MATERIAL PROVIDED —
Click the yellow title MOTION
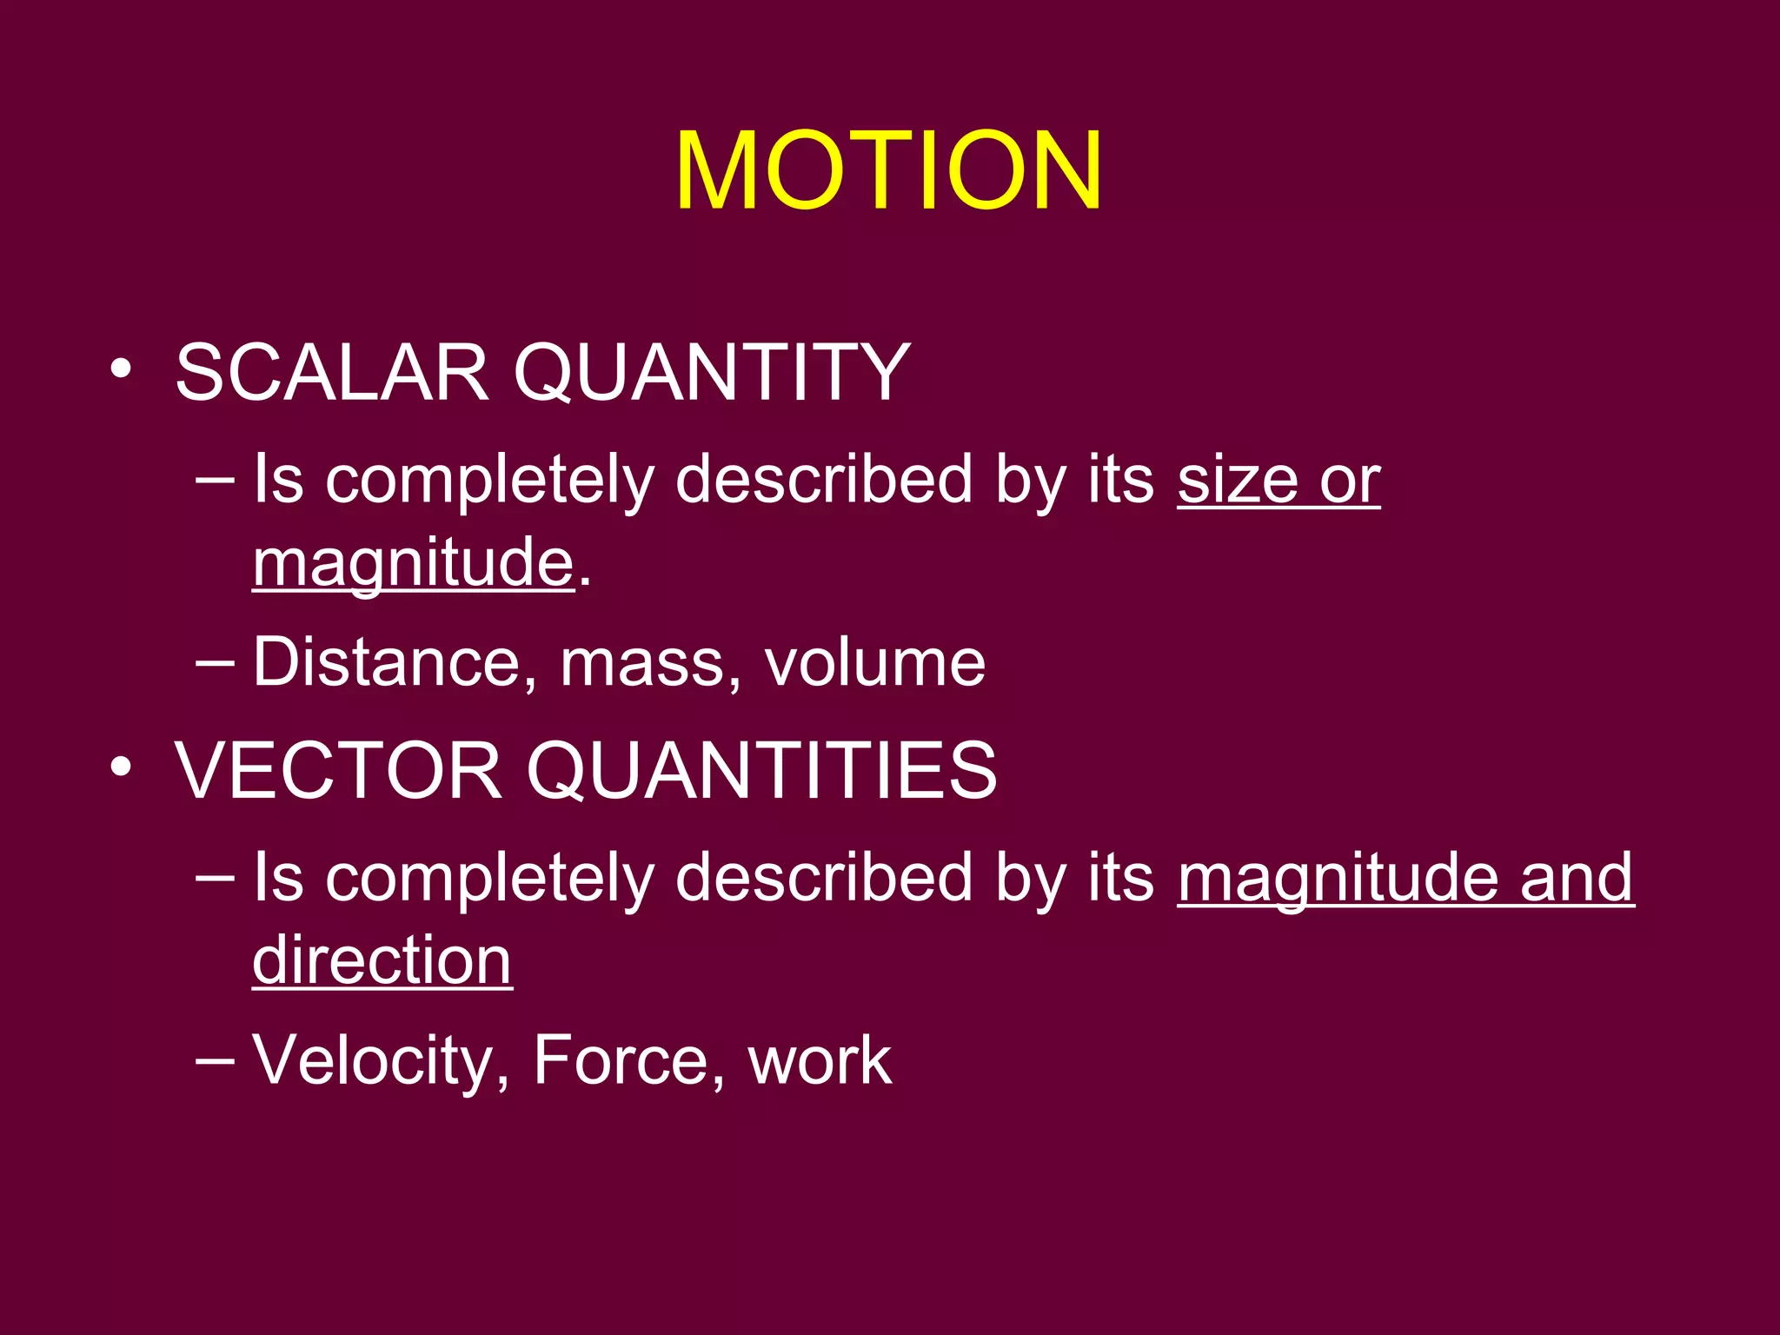[888, 170]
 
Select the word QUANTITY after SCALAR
[711, 374]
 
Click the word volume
[874, 662]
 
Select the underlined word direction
[382, 961]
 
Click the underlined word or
[1349, 482]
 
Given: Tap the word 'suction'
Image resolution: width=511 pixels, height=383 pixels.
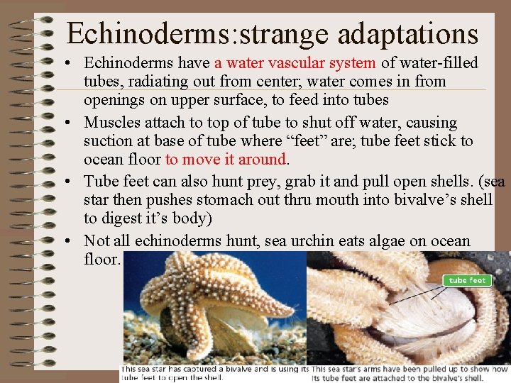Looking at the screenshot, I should (x=109, y=140).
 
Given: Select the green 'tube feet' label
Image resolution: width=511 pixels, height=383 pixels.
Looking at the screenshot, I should (x=468, y=281).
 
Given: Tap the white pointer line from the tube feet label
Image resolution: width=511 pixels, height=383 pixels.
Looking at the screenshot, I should (x=418, y=291).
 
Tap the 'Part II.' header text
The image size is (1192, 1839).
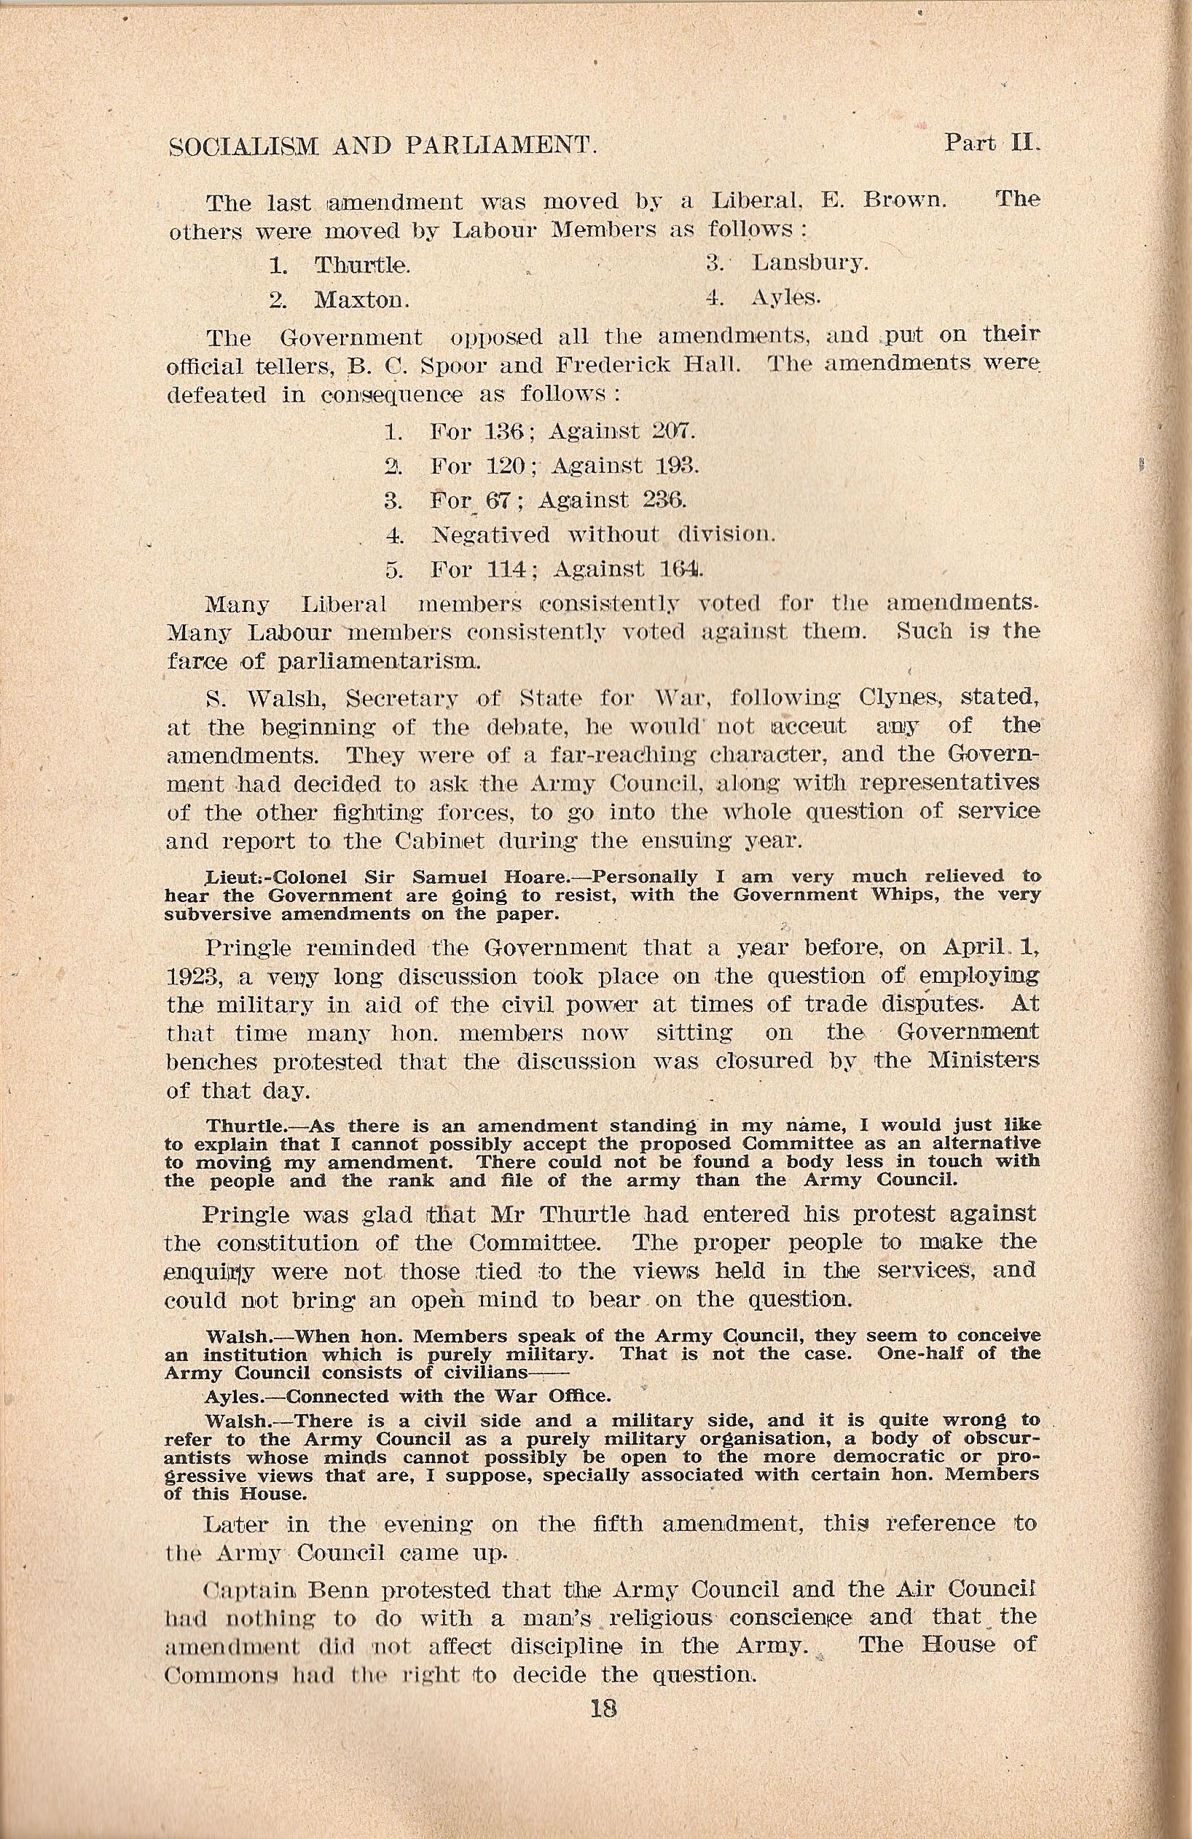click(995, 144)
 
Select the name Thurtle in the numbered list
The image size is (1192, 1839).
click(361, 265)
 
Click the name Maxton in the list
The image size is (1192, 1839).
click(361, 299)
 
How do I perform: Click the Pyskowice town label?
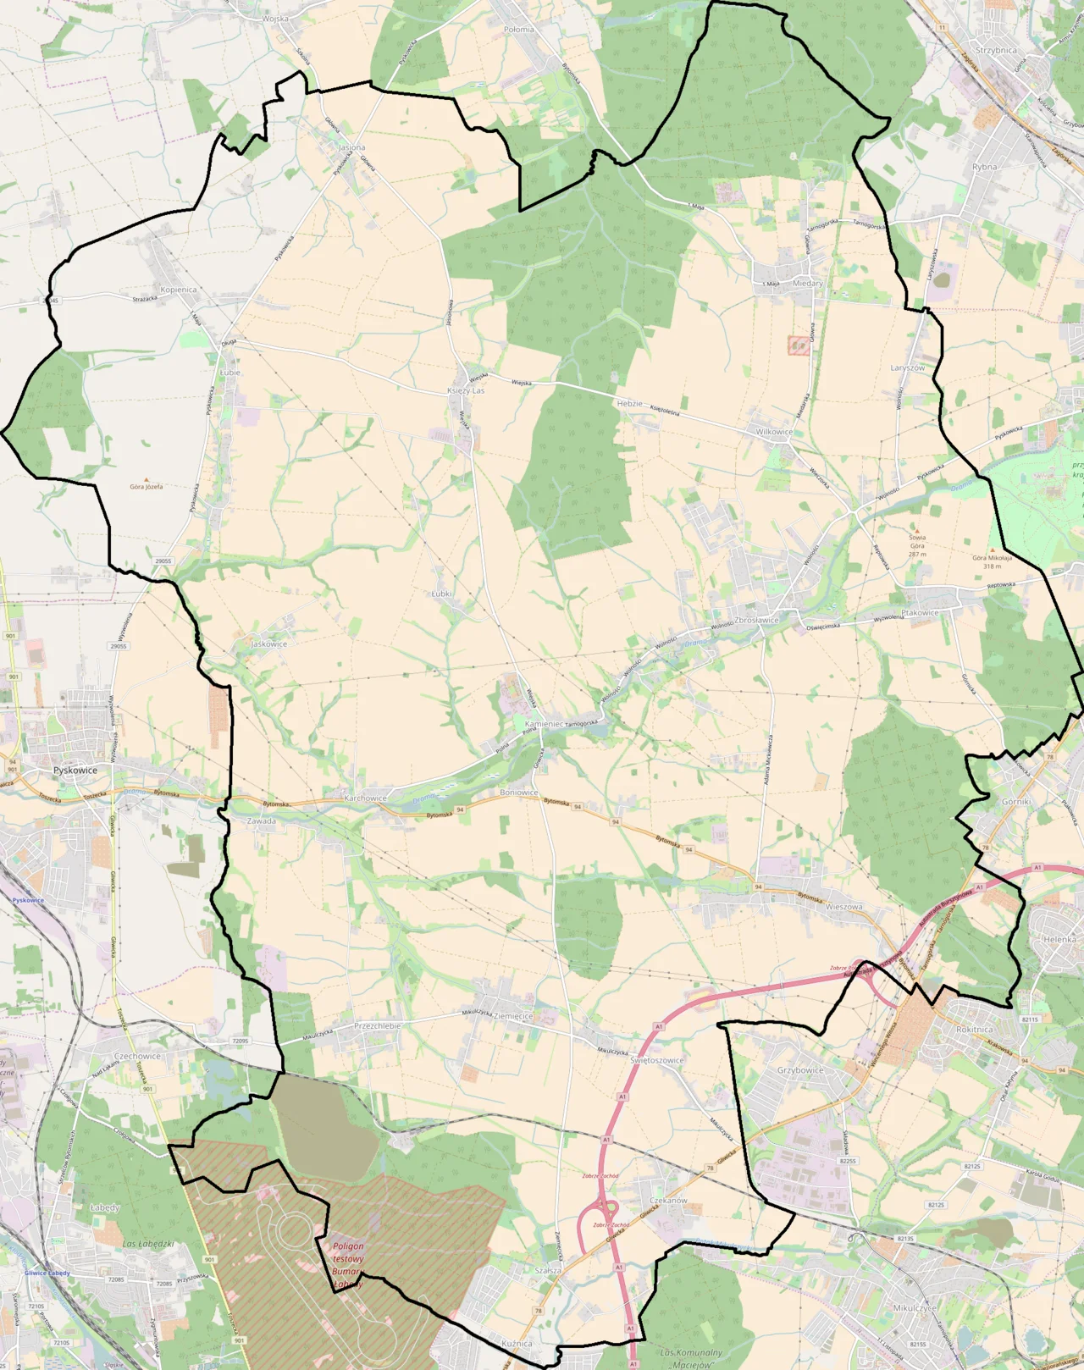pos(75,771)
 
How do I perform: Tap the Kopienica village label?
pos(179,290)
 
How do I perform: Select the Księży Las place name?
pos(466,390)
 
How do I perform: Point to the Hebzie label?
pos(629,404)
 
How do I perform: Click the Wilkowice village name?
pos(774,432)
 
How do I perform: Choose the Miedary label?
pos(808,284)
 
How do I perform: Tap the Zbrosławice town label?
pos(756,620)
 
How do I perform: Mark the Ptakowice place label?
pos(920,613)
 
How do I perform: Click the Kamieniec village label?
pos(544,724)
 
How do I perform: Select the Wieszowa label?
pos(843,907)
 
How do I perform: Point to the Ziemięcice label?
pos(513,1016)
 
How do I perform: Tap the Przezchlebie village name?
pos(378,1025)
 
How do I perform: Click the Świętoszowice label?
pos(657,1060)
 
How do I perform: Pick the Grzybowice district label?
pos(800,1070)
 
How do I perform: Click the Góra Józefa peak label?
pos(147,487)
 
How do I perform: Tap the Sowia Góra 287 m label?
pos(917,545)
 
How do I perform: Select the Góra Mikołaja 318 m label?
pos(992,561)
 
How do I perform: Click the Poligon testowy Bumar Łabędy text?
pos(348,1265)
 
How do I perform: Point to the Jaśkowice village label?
pos(269,644)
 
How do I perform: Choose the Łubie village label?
pos(230,373)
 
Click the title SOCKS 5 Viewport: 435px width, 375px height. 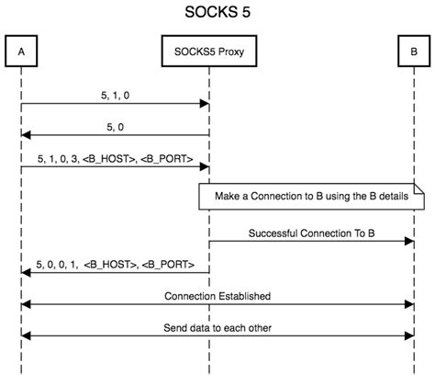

TASK STATEMENT — Please put every entry above into a numbered list, leaving out blank lines and the pictures.

EXERCISE SOLUTION —
1. Click the yellow title MOTION
2. [888, 170]
3. Select the word QUANTITY after SCALAR
4. [711, 374]
5. Click the word volume
6. [874, 662]
7. Select the underlined word direction
8. [382, 961]
9. Click the underlined word or
10. [1349, 482]
11. Given: Tap the word 'suction'
12. Image resolution: width=511 pixels, height=383 pixels.
13. Looking at the screenshot, I should (x=109, y=140).
14. Given: Select the green 'tube feet' label
15. Image resolution: width=511 pixels, height=383 pixels.
16. Looking at the screenshot, I should (x=468, y=281).
17. Given: Tap the white pointer line from the tube feet label
18. Image resolution: width=511 pixels, height=383 pixels.
19. Looking at the screenshot, I should (x=418, y=291).
20. Tap the 'Part II.' header text
21. The image size is (1192, 1839).
22. click(995, 144)
23. Select the name Thurtle in the numbered list
24. The image size is (1192, 1839).
25. click(361, 265)
26. Click the name Maxton in the list
27. The image size is (1192, 1839).
28. click(361, 299)
29. How do I perform: Click the Pyskowice town label?
30. pos(75,771)
31. How do I perform: Tap the Kopienica village label?
32. pos(179,290)
33. How do I perform: Select the Księży Las place name?
34. pos(466,390)
35. How do I perform: Point to the Hebzie label?
36. pos(629,404)
37. How do I perform: Click the Wilkowice village name?
38. pos(774,432)
39. How do I perform: Choose the Miedary label?
40. pos(808,284)
41. How do I perform: Tap the Zbrosławice town label?
42. pos(756,620)
43. How do I perform: Mark the Ptakowice place label?
44. pos(920,613)
45. How do I perform: Click the Kamieniec village label?
46. pos(544,724)
47. How do I perform: Select the Wieszowa label?
48. pos(843,907)
49. How do I perform: Point to the Ziemięcice label?
50. pos(513,1016)
51. How do I perform: Tap the Przezchlebie village name?
52. pos(378,1025)
53. How do I perform: Click the Świętoszowice label?
54. pos(657,1060)
55. How do I perform: Pick the Grzybowice district label?
56. pos(800,1070)
57. How do I perform: Click the Góra Józefa peak label?
58. pos(147,487)
59. How do I perform: Tap the Sowia Góra 287 m label?
60. pos(917,545)
61. How do I perform: Select the Góra Mikołaja 318 m label?
62. pos(992,561)
63. How do I perform: Click the Poligon testowy Bumar Łabędy text?
64. pos(348,1265)
65. How do I perform: Point to the Jaśkowice village label?
66. pos(269,644)
67. How do I perform: Choose the Łubie village label?
68. pos(230,373)
69. Click the title SOCKS 5 Viewport: 435px width, 375px height. 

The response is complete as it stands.